5.The Act creates a new form of legal entity, the limited liability partnership, which will be a body corporate and exist as a legal person separate from its members. In general, the Act extends to England, Wales and Scotland. Sections 10 - 13 (taxation and class 4 national insurance contributions) and section 19 (commencement etc.) also extend to Northern Ireland.

6.In Great Britain businesses operate in the main as limited companies, sole traders or partnerships. Each of these is subject to different regulatory and tax regimes reflecting their organisation and ownership.

7.The only option for many professions, in the past, was to operate as partnerships, as either statute or the rules of their professional body denied them the ability to incorporate. For example, accountancy firms have only been able to incorporate since 1989. The fact that professional bodies were required to operate as partnerships meant that they were subject to the particular rules relating to the liability of partners.

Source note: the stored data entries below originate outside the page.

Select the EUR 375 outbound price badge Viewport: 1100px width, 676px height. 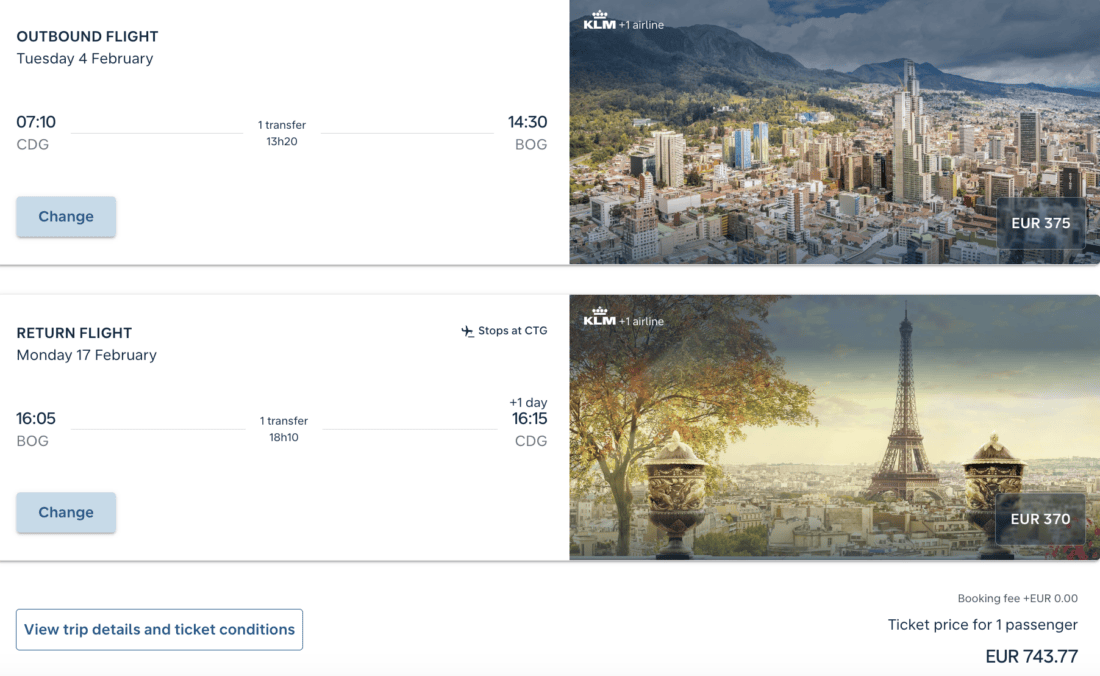(1040, 224)
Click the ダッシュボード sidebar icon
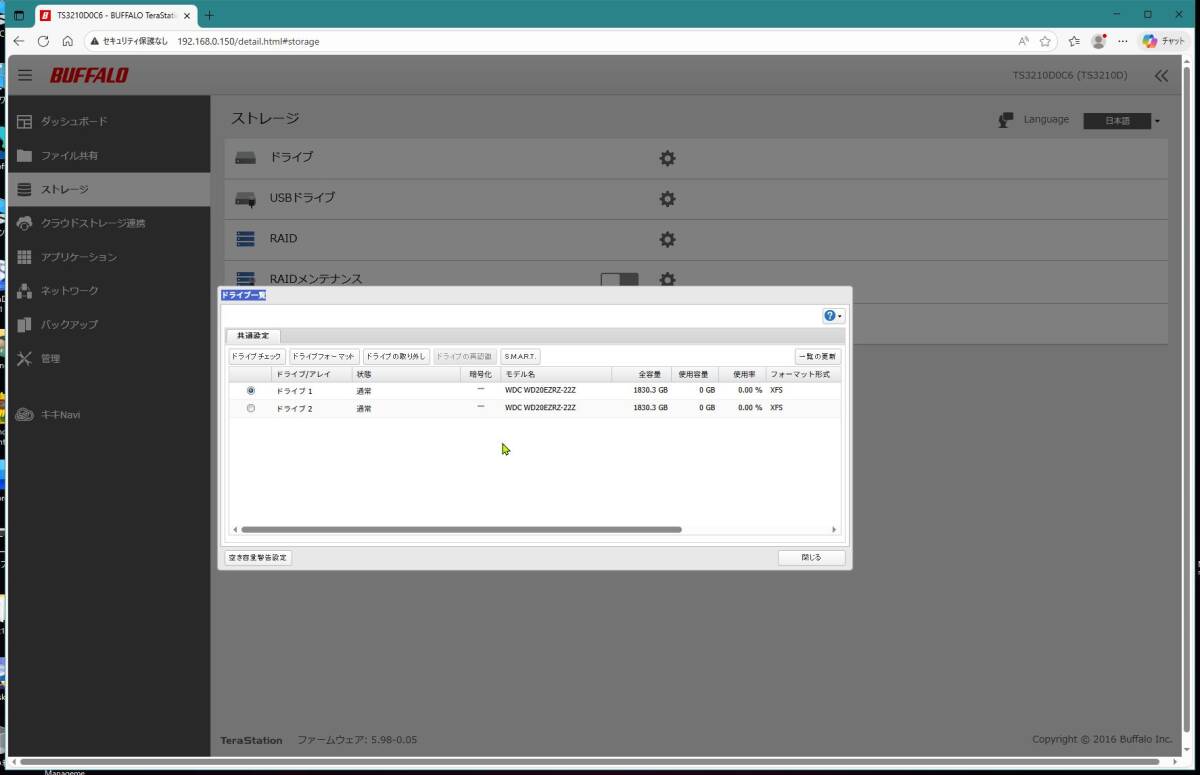 point(25,121)
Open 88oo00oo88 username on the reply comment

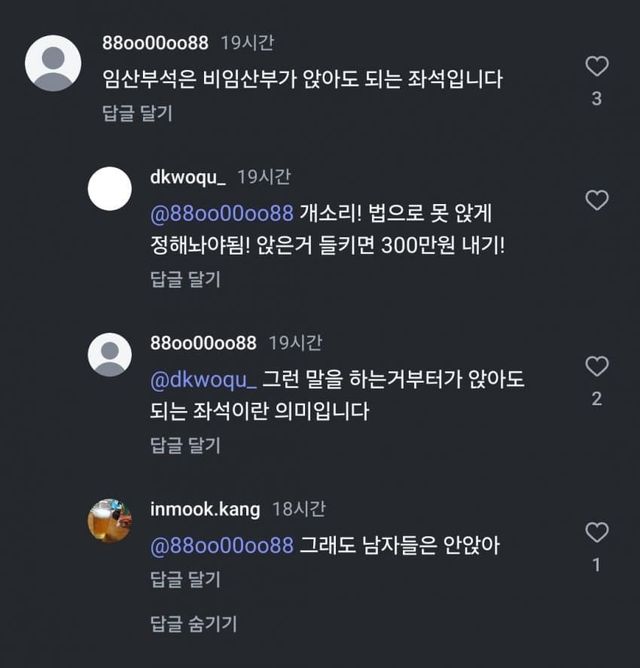click(203, 343)
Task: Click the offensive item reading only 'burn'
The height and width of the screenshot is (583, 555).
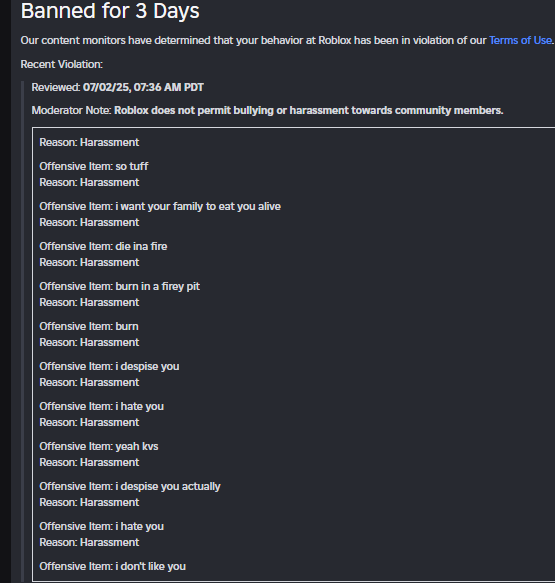Action: tap(89, 326)
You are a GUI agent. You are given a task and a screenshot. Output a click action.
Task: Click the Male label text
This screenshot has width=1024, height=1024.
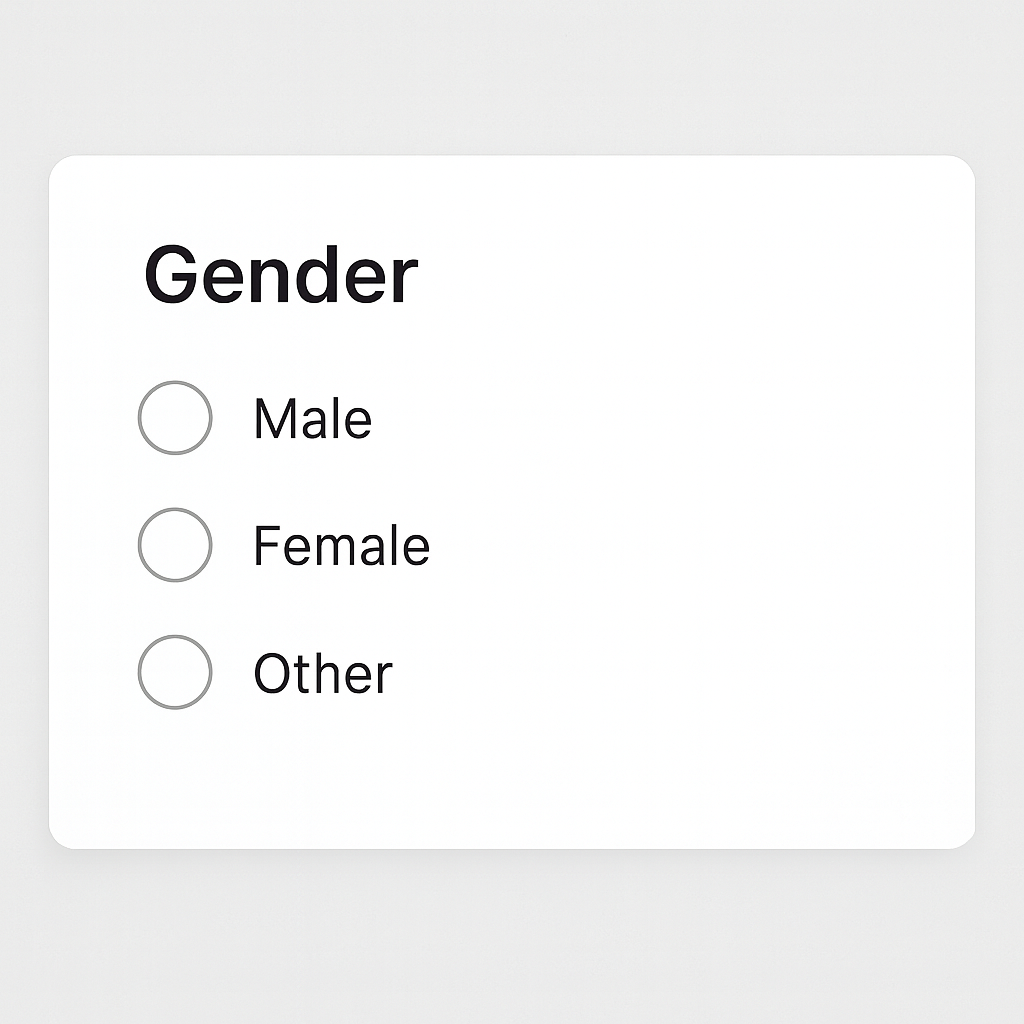coord(312,419)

8.The Partnership Act 1890 sets out special rules relating to the liability of partners to persons dealing with them. First, every partner is liable jointly, and in Scotland severally also, with his other partners for all the debts and obligations of the partnership incurred during his membership. Second, every partner is jointly and severally liable for any loss or damage arising from the wrongful acts or omissions of any of his partners (as well as his own) which were done in the ordinary course of the partnership’s business or with the authority of the partners. When the members are liable jointly and severally for any loss or damage this has the effect that an injured person may sue one or more of the members separately or all of them together at his option.

9.These arrangements were generally appropriate when all partnerships were small and the partners were of the same profession working closely one with another. However, unlimited liability for partners has become an increasing cause for concern in the light of:

  1. a general increase in the incidence of litigation for professional negligence and in the size of claims;

  2. the growth in the size of partnerships (since in a very large partnership not all the partners will be personally known to one another);

  3. the increase in specialisation among partners and the coming together of different professions within a partnership; and

  4. the risk to a partner’s personal assets when a claim exceeds the sum of the assets and insurance cover of the partnership.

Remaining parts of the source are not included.